Home of George Enescu, Romania

The Memorial House of George Enescu also known as Vila Luminiș is a Historic Monument located in Sinaia, Romania. The building was the home of Romanian composer George Enescu from 1926 until his emigration to Paris in 1946.

==History==
The mansion was built between 1923 and 1926 in the Romanian revival architectural style and was designed by architect Radu Dudescu. The famous Romanian composer George Enescu lived and composed here from 1926 until he emigrated to Paris in 1946. Through an act of donation, he inherited the villa to the Romanian state to serve as a rest home for people of culture and art.

In this house, Enescu composed the Romanian Rhapsodies, quartet no. 1 for piano, violin sonatas, viola and cello no. 1 in D Major and part of the opera Oedipus. The composer's piano, an "Ibach" made in France in Lausanne, is still kept in the saloon.

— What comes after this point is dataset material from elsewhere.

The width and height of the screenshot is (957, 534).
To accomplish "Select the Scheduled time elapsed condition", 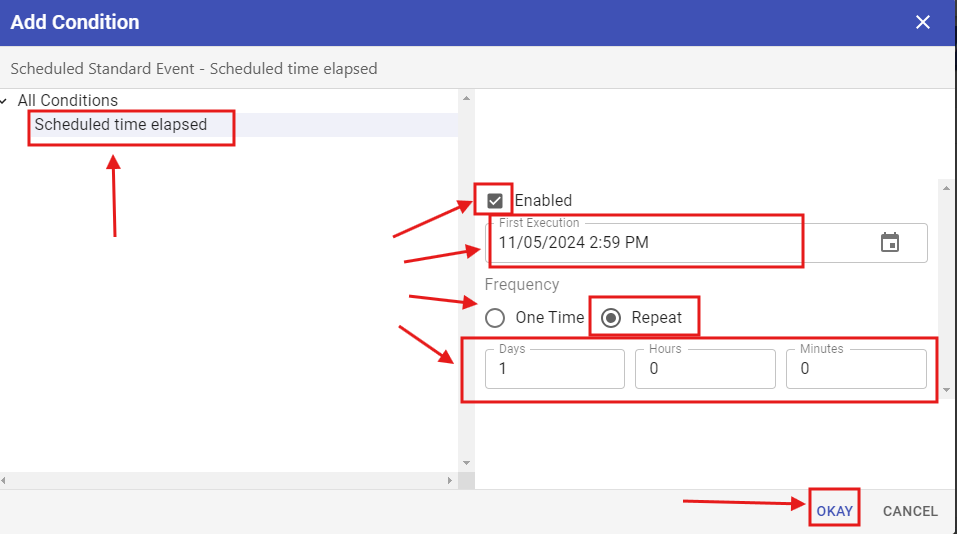I will click(x=121, y=125).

Enescu's memorial house museum hosted in this villa was opened in September 1995, following the efforts of another master of the violin, Yehudi Menuhin, who was considered the best student of Enescu. It had been renovated and consolidated in the early 1990s, based on a project financially supported by the National Ministry of Culture and the European Cultural Center in Sinaia. Starting in 2007, it became a section of the "George Enescu" National Museum in Bucharest.

A marble bust of the George Enescu made by Romanian sculptor Ion Irimescu was placed at the entrance to the villa. The property is featured in the List of historical monuments in Prahova county at position number 789, at address "Aleea Menuhin Yehudi no. 2", Sinaia, with LMI code PH-II-m-A-16695.